2. Increase base school funding and create a rational model for funding districts with declining enrollment.
In this year’s budget, Michigan lawmakers made a good step forward when they increased per pupil funding for all students and provided additional support for at-risk students and English language learners. But there are still serious problems with our school finance system.
Michigan school districts – charter and traditional public – suffer from a funding model that punishes them for enrollment declines before fixed costs can be reduced. This means that the quality of education they can offer decreases at times when they are most desperate to compete for students. Think of it this way: If a district loses just 10 students, its funding is cut by $70,000 or more. Strong family-school partnerships are enriched through home visits, community health services, transportation support and other programs that are likely on the chopping block as district funding dwindles.

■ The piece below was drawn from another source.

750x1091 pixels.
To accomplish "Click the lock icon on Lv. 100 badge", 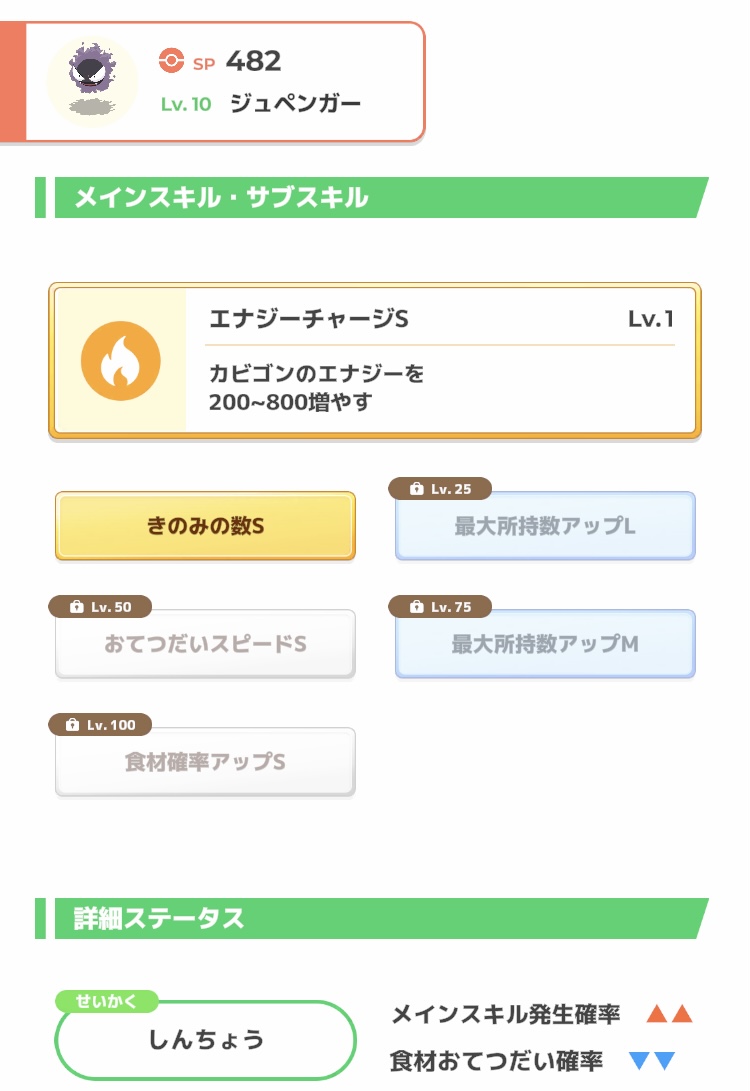I will (72, 725).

It doesn’t have to be this way. Some states provide "declining enrollment relief” by letting shrinking districts use a three-year rolling average for state aid purposes. Michigan currently uses a two-year weighted average, with only 10% determined by the previous year’s enrollment. We can make this change, while investing more across the board.
3. Use accountability data to strategically support struggling schools, rather than threatening to close them
Earlier this year, the State of Michigan threatened to close nearly 40 schools across the state for low performance. Many of those schools are in cities and neighborhoods that have already experienced multiple rounds of school closure and where the residents are more likely to have experienced trauma or be suffering from toxic stress. At Wayne State, my colleagues and I are studying whether these closure announcements may be related to negative outcomes in mental health and attitudes about school. We already know that school closures force families to travel farther to schools, disrupt existing bonds in school communities, and may not result in improved student achievement.
The state made agreements to save most of these schools for now, but the threat of closure still exists and prevents districts from investing in the long-term partnerships with families and communities that are essential to school improvement. State leaders should take responsibility for their roles in creating a system where these schools were likely to fail, and they should now work closely with school and district leadership to invest in personnel, curriculum, facilities, and parent supports to ensure they succeed.
These ideas are not new, and they represent just a few of the many worthy proposals Michigan policymakers should consider if they want to stop debating whether we have an education crisis, and instead get to work solving it.